- [Задание A]: Напечатайте дословно фрагмент текста о речи Карамзина: всё от слов «Речь Карамзина затрагивала» вниз до слов «дум и мечтаний.», включая обе границы.

── Извлечённый текст ──

Общественный и литературный резонанс первых восьми томов «Истории» оказался настолько значительным, что даже Российская академия, давний оплот литературных противников Карамзина, долгое время игнорировавшая его как возможного кандидата в ее члены, в том же, 1818 году избрала историографа в свой состав, хотя и на «упалое место», т. е. на вакансию умершего Г. Р. Державина. А в декабре 1818 г. произошло событие и совсем из ряда вон выходящее: по предложению президента академии А. С. Шишкова Карамзин выступил здесь с речью{59}.

Речь Карамзина затрагивала широкий круг литературных и общественно-политических вопросов. Она содержала его размышления о путях и судьбах развития русской литературы, критики, их роли в жизни общества, в развитии национального самосознания. Речь историографа, пожалуй, как никакое другое его сочинение периода работы над «Историей», была проникнута оптимизмом, искренней верой в могущество своей страны, в будущее величие ее науки и культуры. Великолепная по стилю, она явилась поистине как откровение его дум и мечтаний.

Россия, говорил Карамзин, после Петра I стала европейским государством. Всякие сожаления об этом бесполезны, как бы ни относиться к допетровской Руси, как бы ни превозносить близкие русскому сердцу и уму патриархальные устои, спасавшие ее в тяжелые времена. Толчок развитию страны по новому пути, данный петровскими преобразованиями, оправдал себя. Русское государство укрепило свое могущество и величие. Но, предупреждал историограф, величие государства не сводится только к его военной мощи, способной устрашать соседей. «Для того ли образуются, для того ли возносятся державы на земном шаре, чтобы единственно изумлять нас грозным колоссом силы и его звучным падением, чтобы одна, низвергая другую, чрез несколько веков обширною своею могилою служила вместо подножия новой державе, которая в чреду свою падет неминуемо?»{60}. Цель общественного бытия заключается в том, чтобы создать условия для максимального раскрытия способностей человека, будь то землепашец, писатель, ученый, удовлетворения его чаяний. Не грозной военной силой, изменчивой, как показывает история, должно славиться государство, а созданием возможностей для «раскрытия великих способностей души человеческой», являющихся, в свою очередь, основой прогресса не только отдельных народов, но и всего человечества, приводящих к сближению всех народов. Обходя вопрос о крепостном праве, Карамзин в своей речи, по существу, провозгласил типичную для идеологии просветителей идею просвещения как главную цель и основу человеческого прогресса.

───
── Данные для обработки ──

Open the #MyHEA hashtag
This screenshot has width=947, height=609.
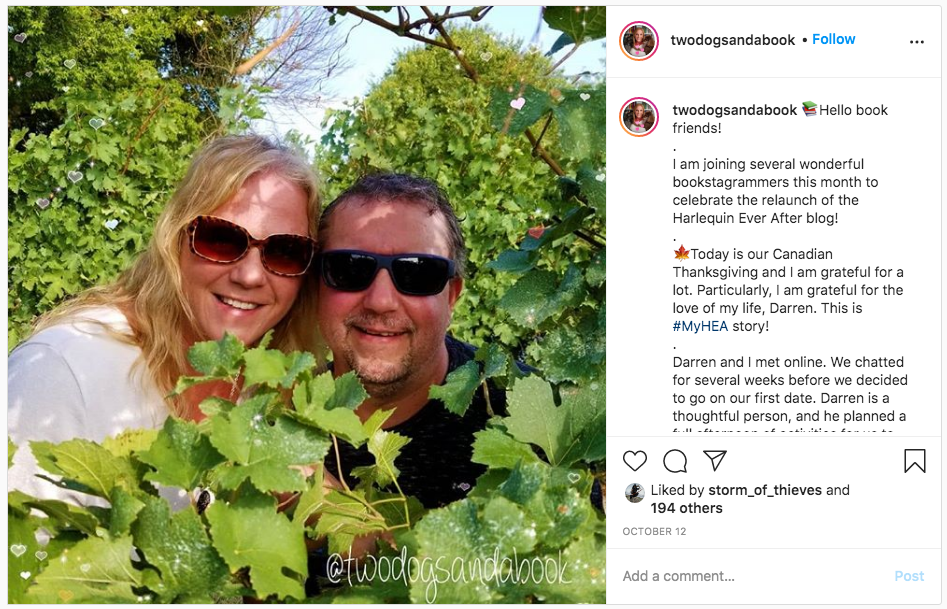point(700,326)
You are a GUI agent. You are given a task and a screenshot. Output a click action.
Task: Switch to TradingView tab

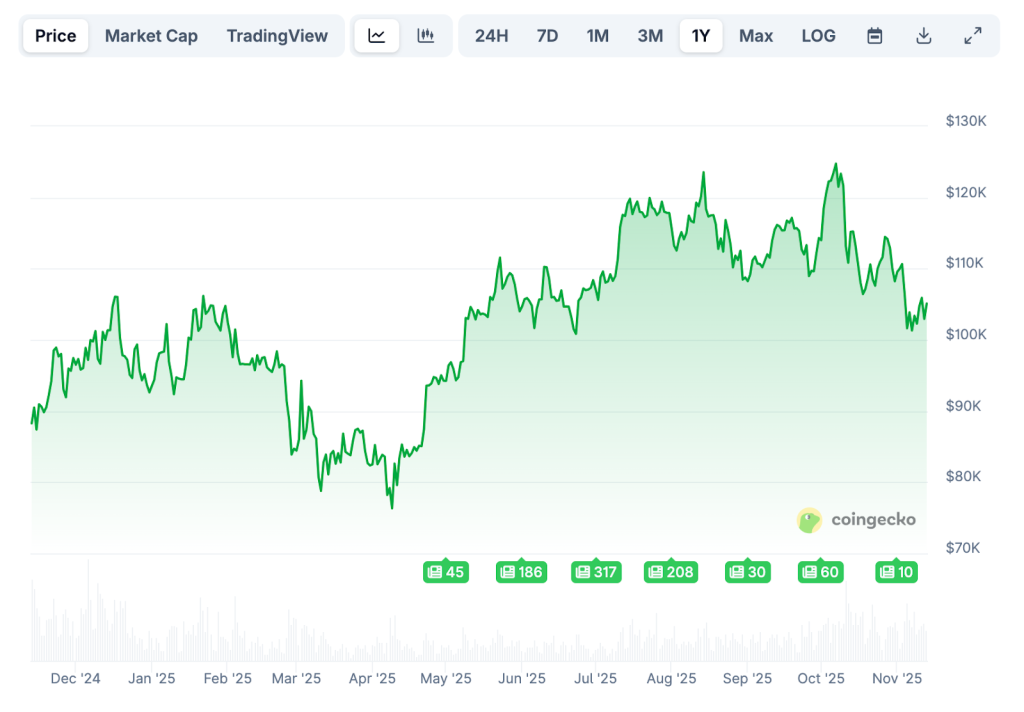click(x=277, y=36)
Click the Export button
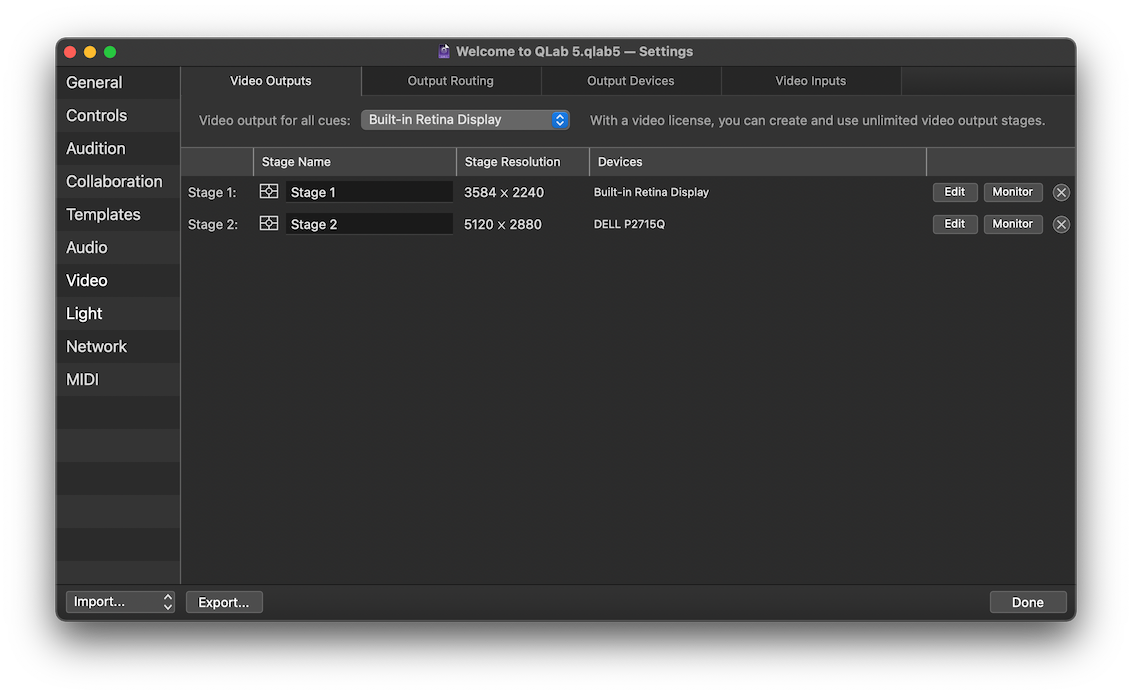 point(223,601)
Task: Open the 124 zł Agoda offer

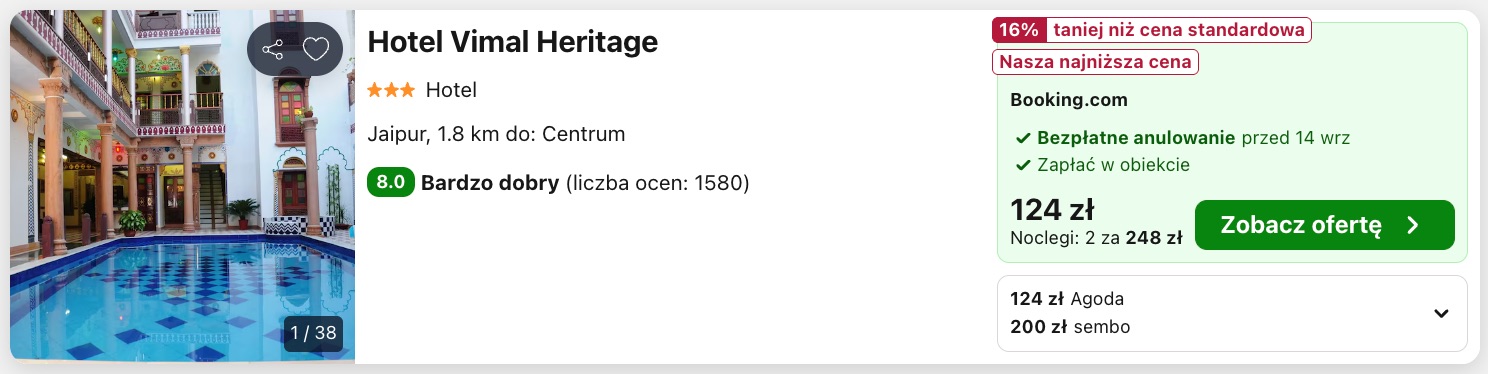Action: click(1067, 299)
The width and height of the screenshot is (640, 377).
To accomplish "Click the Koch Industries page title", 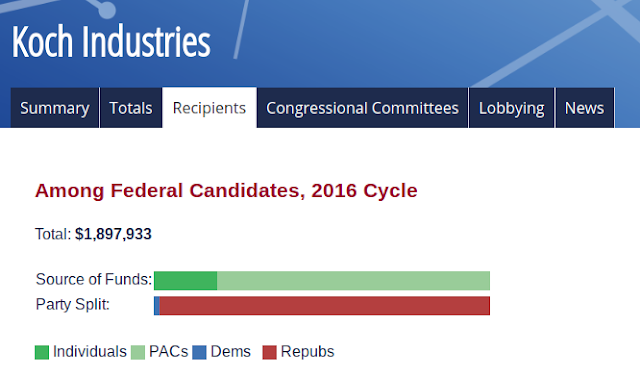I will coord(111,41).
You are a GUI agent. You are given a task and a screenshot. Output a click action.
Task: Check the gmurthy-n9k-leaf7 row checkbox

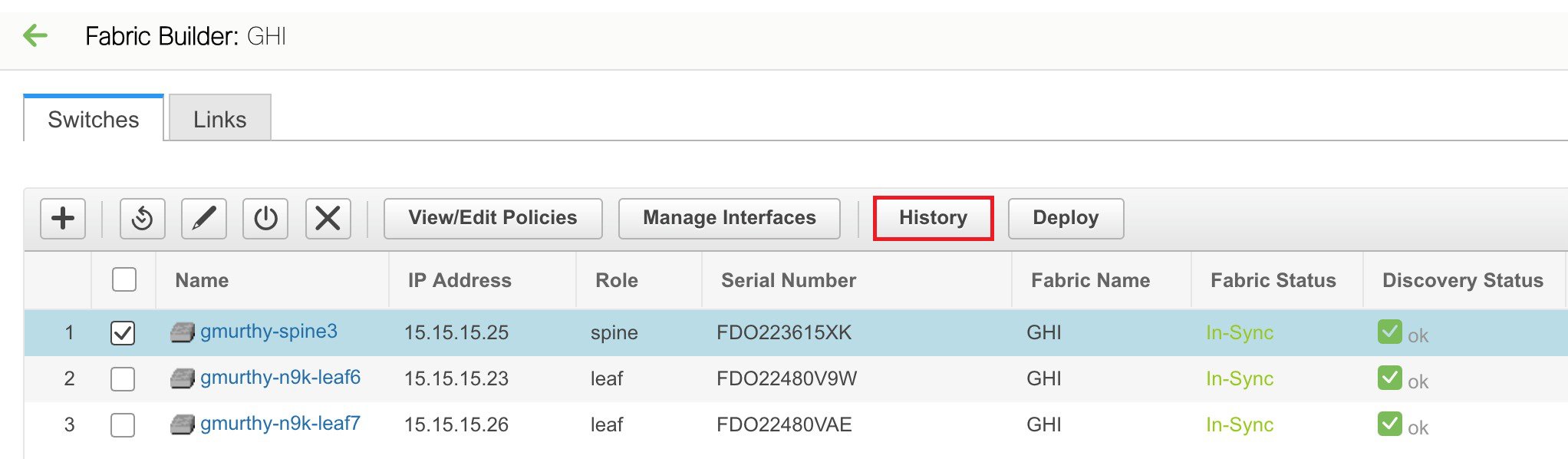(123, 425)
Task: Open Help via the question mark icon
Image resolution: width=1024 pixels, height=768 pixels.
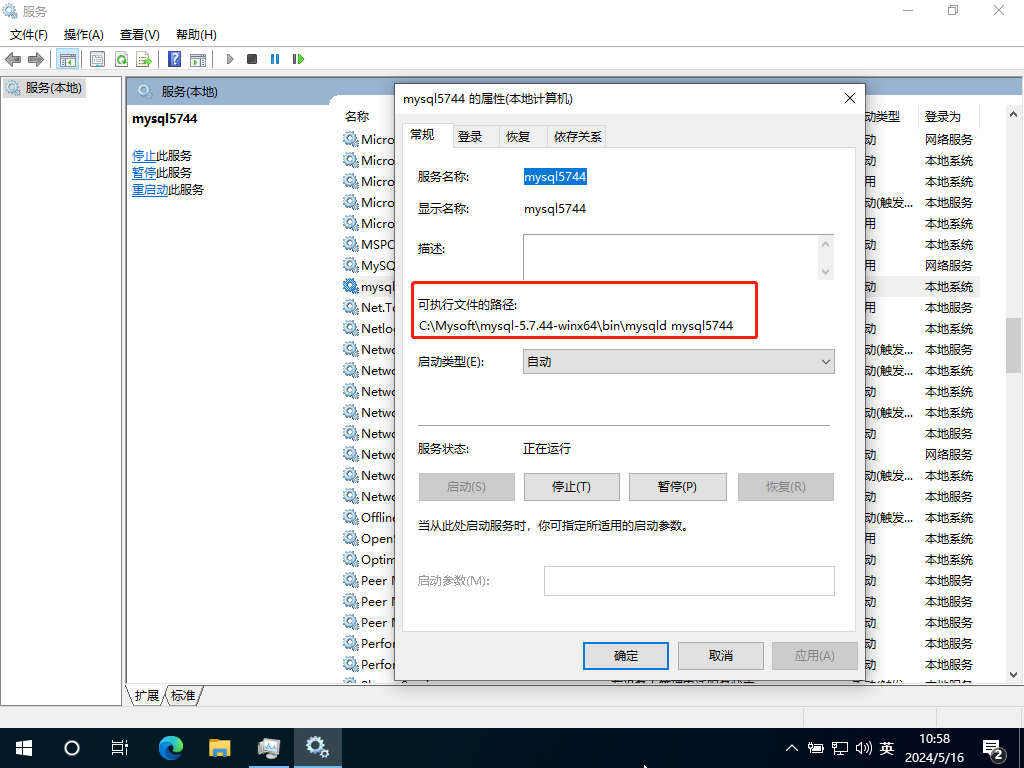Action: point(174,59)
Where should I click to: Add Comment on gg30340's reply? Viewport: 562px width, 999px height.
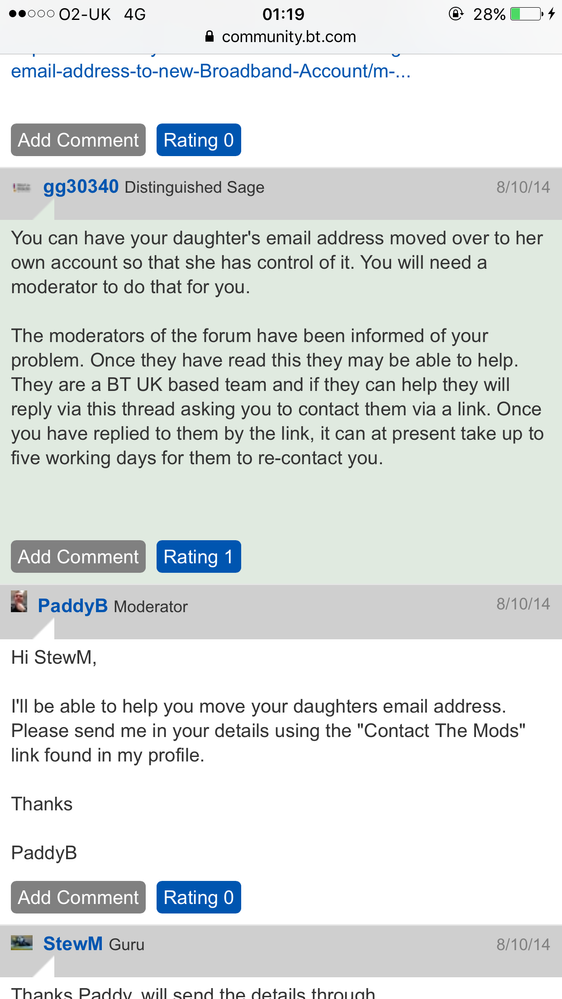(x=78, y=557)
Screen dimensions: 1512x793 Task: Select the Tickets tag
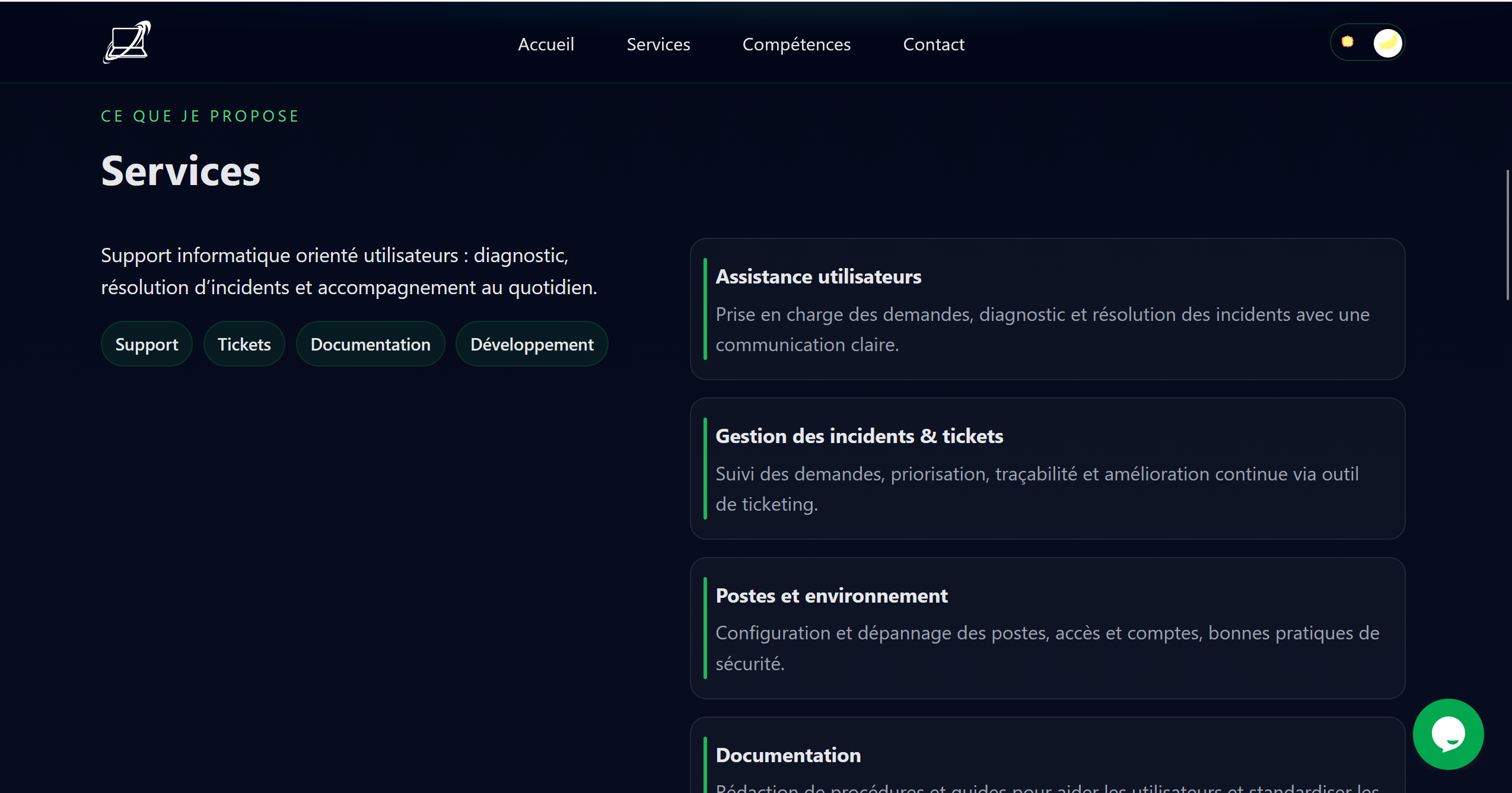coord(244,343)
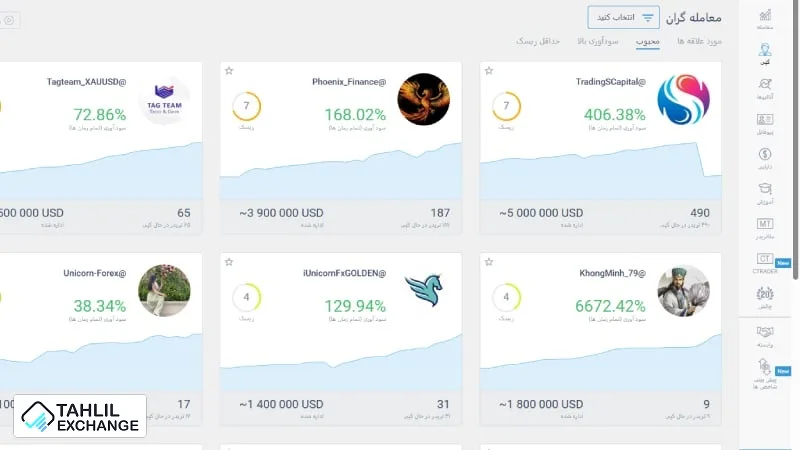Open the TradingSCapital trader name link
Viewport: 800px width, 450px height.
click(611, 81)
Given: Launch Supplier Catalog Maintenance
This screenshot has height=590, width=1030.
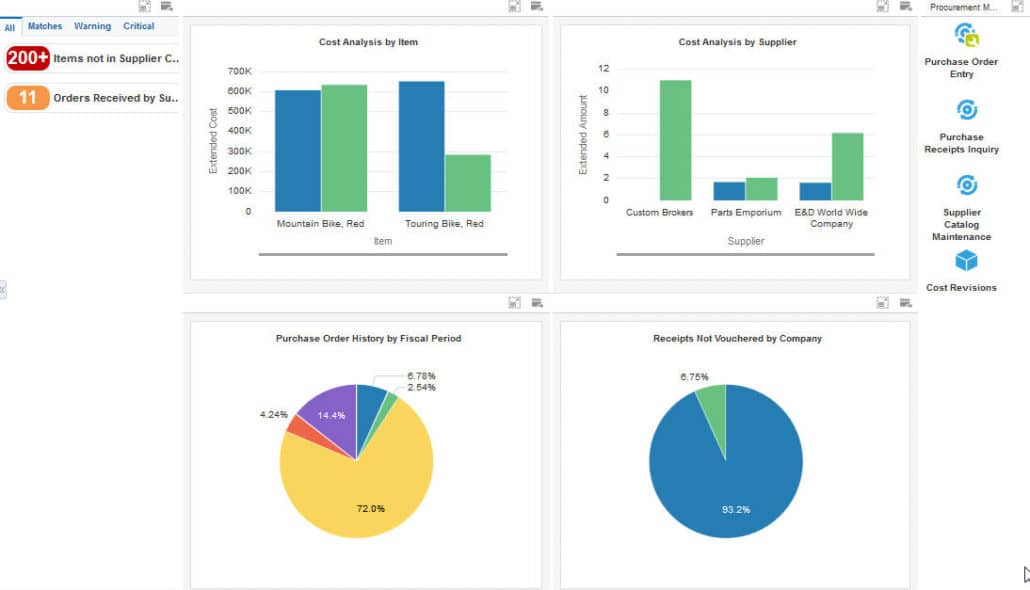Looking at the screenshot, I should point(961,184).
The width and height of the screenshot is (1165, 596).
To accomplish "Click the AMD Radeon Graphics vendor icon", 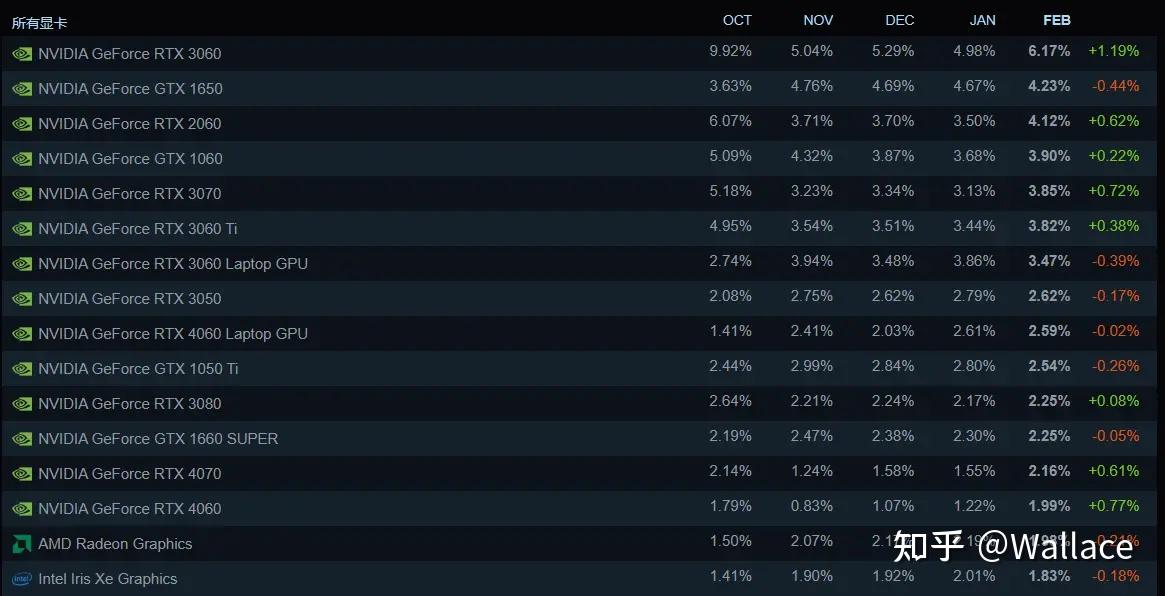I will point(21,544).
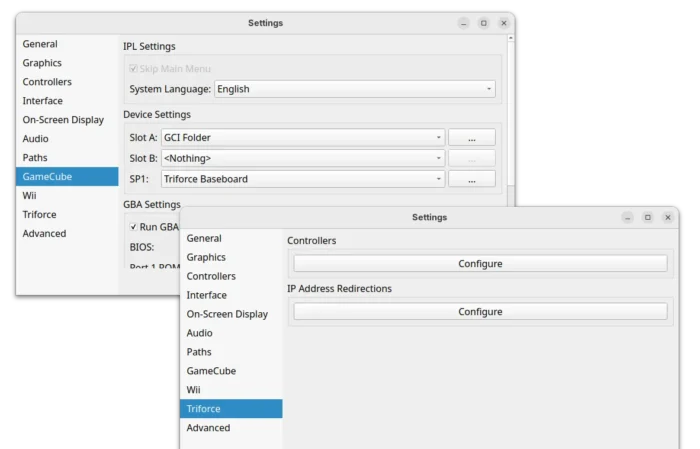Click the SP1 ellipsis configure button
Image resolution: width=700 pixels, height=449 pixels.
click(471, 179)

───

- [Задание B]: Выведите без изменений только строки данных от строки, содержащей «Task: Open Help via the question mark icon», вниз до строки, содержащей «click(611, 81)», включая обе. Изображения в ответ не включайте.

- [Полный ответ A]:
Речь Карамзина затрагивала широкий круг литературных и общественно-политических вопросов. Она содержала его размышления о путях и судьбах развития русской литературы, критики, их роли в жизни общества, в развитии национального самосознания. Речь историографа, пожалуй, как никакое другое его сочинение периода работы над «Историей», была проникнута оптимизмом, искренней верой в могущество своей страны, в будущее величие ее науки и культуры. Великолепная по стилю, она явилась поистине как откровение его дум и мечтаний.

- [Полный ответ B]:
Task: Open Help via the question mark icon
Image resolution: width=1024 pixels, height=768 pixels.
Action: point(174,59)
Where should I click to: Add Comment on gg30340's reply? Viewport: 562px width, 999px height.
(x=78, y=557)
Screen dimensions: 1512x793 Task: Select the Tickets tag
coord(244,343)
Open the TradingSCapital trader name link
Viewport: 800px width, 450px height.
click(611, 81)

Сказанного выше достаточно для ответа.